Feature Overview
Language Models

Large Language Models

RealTimeX lets you choose a system-wide language model provider, then override it per workspace when a specific chat flow needs something different.

Open the main selector from Settings > AI Providers > LLM.

How the system LLM setting works

The Language Model page controls the default provider used by the instance.

That default matters for:

  • workspace chats that inherit the system setting
  • features that rely on the shared system LLM preference
  • any workflow that does not explicitly choose a different provider

When you select a provider, RealTimeX shows that provider's configuration fields directly below the selector. Depending on the provider, that can include:

  • API keys
  • base URLs
  • deployment names
  • token limits
  • model selectors
  • provider-specific advanced options

Provider types

The current product supports several kinds of language model provider.

RealTimeX-managed options

  • RealTimeX Cloud for hosted models without local inference setup
  • RealTimeX Local for GGUF models running on your machine through the managed llama-server runtime

Hosted cloud providers

Current built-in cloud choices include providers such as:

  • OpenAI
  • Azure OpenAI
  • Anthropic
  • Gemini
  • DeepSeek
  • Groq
  • Mistral
  • Cohere
  • Perplexity
  • OpenRouter
  • Together AI
  • Fireworks AI
  • AWS Bedrock
  • xAI
  • Moonshot AI
  • Novita AI
  • PPIO
  • APIpie

Self-hosted and local endpoints

Current built-in local or self-hosted choices include:

  • Ollama
  • LM Studio
  • llama.cpp
  • Local AI
  • KoboldCPP
  • Oobabooga Web UI
  • Dell Pro AI Studio
  • LiteLLM
  • Generic OpenAI

Plugin providers

Plugins can register additional LLM providers. When that happens, those providers appear in the same selector as the built-in options.

Workspace overrides

Each workspace can either inherit the system default or choose its own provider.

In workspace chat settings, the current flow supports:

  • System default to inherit the instance-wide provider
  • a workspace-specific provider selection
  • a workspace-specific model selection when that provider supports it

Some providers do not yet support full multi-model workspace selection. In those cases, the workspace can still point at that provider, but the actual model comes from the system-level configuration for that provider.

Local model management

If you use local inference, there are two related settings areas.

Source data:
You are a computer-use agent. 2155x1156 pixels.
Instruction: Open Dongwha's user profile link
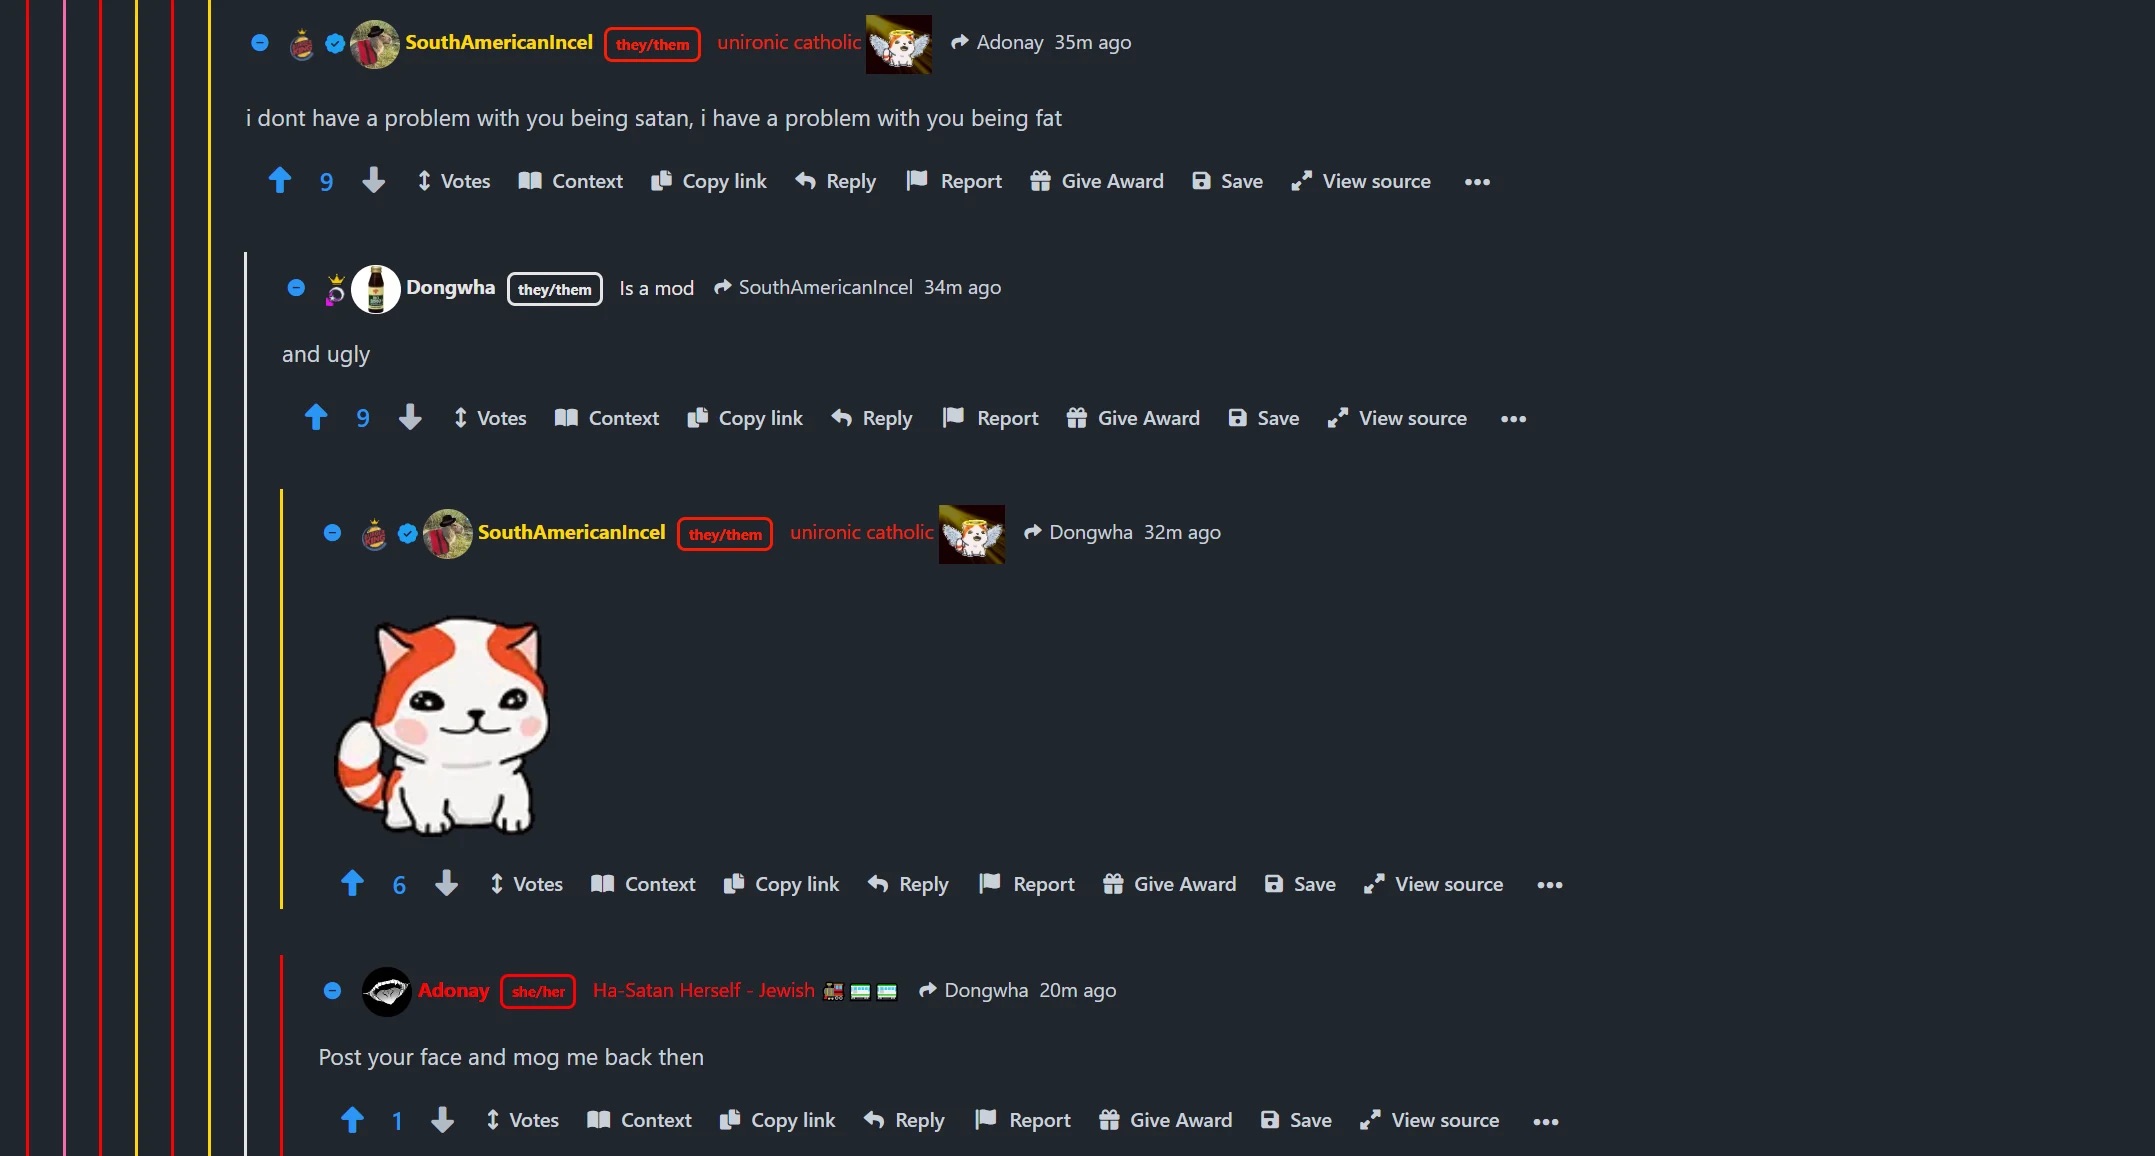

What the task requires: Continue the documentation on language model providers, starting after its final sentence about the two settings areas for local inference. The listing above is separate material and is unrelated to the documentation on language model providers.

Result of the task:
Settings > AI Providers > RealTimeX Local

Use this page when you want the built-in managed local workflow. The current product uses it to manage:

  • the llama-server runtime
  • runtime download and update status
  • hardware/backend availability
  • the default RealTimeX Local model

For the full workflow, see RealTimeX Local.

Settings > AI Providers > Local Model Management

Use this page when you want to inspect or manage model inventories across local backends.

The current UI covers:

  • Ollama
  • LocalAI
  • LM Studio
  • llama.cpp
  • RealTimeX Local

Depending on the backend, you can inspect status, review model counts, pull or download models, delete models, warm models into memory, and set defaults.

For the cross-provider guide, see Local Models.

Choosing the right option

  • Use RealTimeX Cloud when you want the simplest hosted setup.
  • Use RealTimeX Local when you want an integrated on-device GGUF workflow without running a separate model server yourself.
  • Use a hosted provider like OpenAI, Anthropic, or Gemini when your team already operates around that vendor.
  • Use Generic OpenAI or LiteLLM when you want a compatibility layer in front of multiple model backends.
  • Use Ollama, LM Studio, or llama.cpp when you already run local model infrastructure and want RealTimeX to connect to it.

Credentials and access

Many hosted providers require keys, endpoints, or deployment details. Those are configured inside the provider section on the Language Model page.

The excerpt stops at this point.